Today marks the 50th anniversary of the March on Washington. Most people have seen photos of the Rev. Martin Luther King Jr. emphatically delivering his speech. They know his now-famous “I have a dream” refrain.
What they may not know is that the march was called the March on Washington for Jobs and Freedom, which makes revisiting this momentous occasion even more relevant today.
When we reflect on the limited access to jobs, due to a failing education system, and basic human rights, reflected by the growing prison state, Dr. King’s words could have easily been uttered in 2013. He explains how so many African-Americans live “on a lonely island of poverty in the midst of a vast stream of material prosperity.” When thinking about the growing inequities for so many New Yorkers today, King’s words extend well beyond the African-American community to the lives of so many trying to “cash the check” of the American promise of life, liberty and the pursuit of happiness.
This country has made great strides since 1963. Within two years of the March, the Voting Rights, Civil Rights and Immigration Acts had been passed, ensuring increased access to the electoral process, basic civil rights, and increased access to the American dream for African-Americans and others.
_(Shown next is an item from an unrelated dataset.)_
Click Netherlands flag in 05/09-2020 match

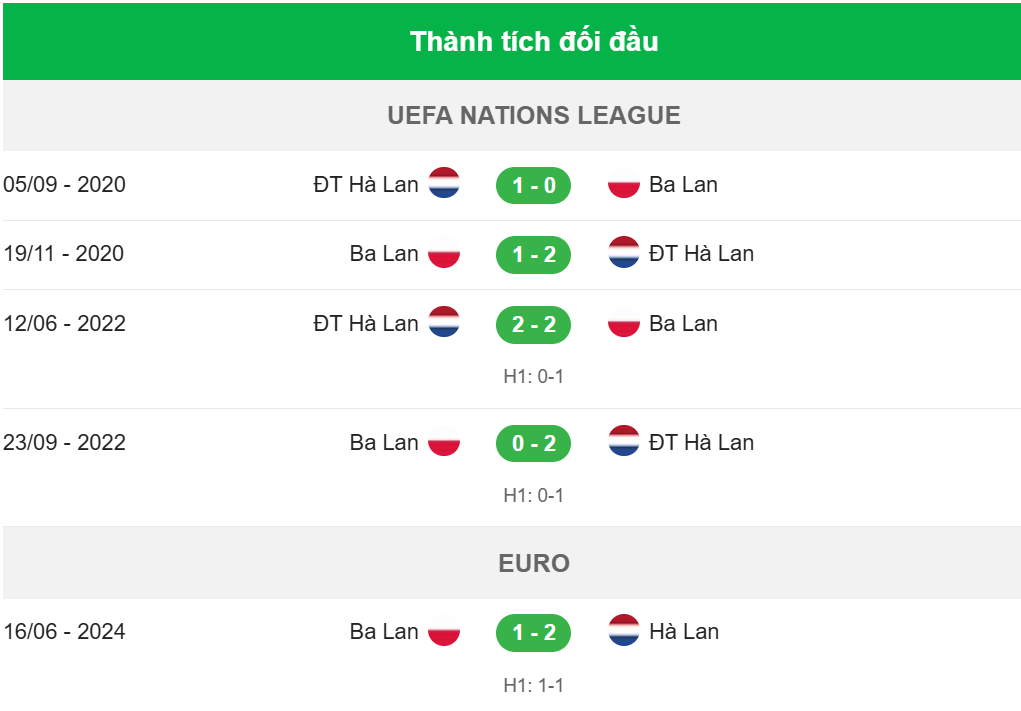pyautogui.click(x=444, y=183)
These were just some of the tangible national benefits that were born from that day in Washington.
But the events surrounding Trayvon Martin, the continued stop-and-frisk practices in major cities, the threats to basic voting access in Southern (and even some Northern) states, and the growing income and wealth gaps throughout the country reaffirm the necessity to keep the central tenant of this gathering in the forefront of our minds.
Dr. King said he “refused to believe the bank of justice [was] bankrupt.” So I continue to ask myself, and I ask you, what can we do to make sure that our own freedom is inextricably linked to others? We have come so far as a nation, and we have so many more miles to travel and heal together. Therefore, today we reflect on King’s words, “We cannot walk alone. And as we walk, we must make the pledge that we shall always march ahead. We cannot turn back.”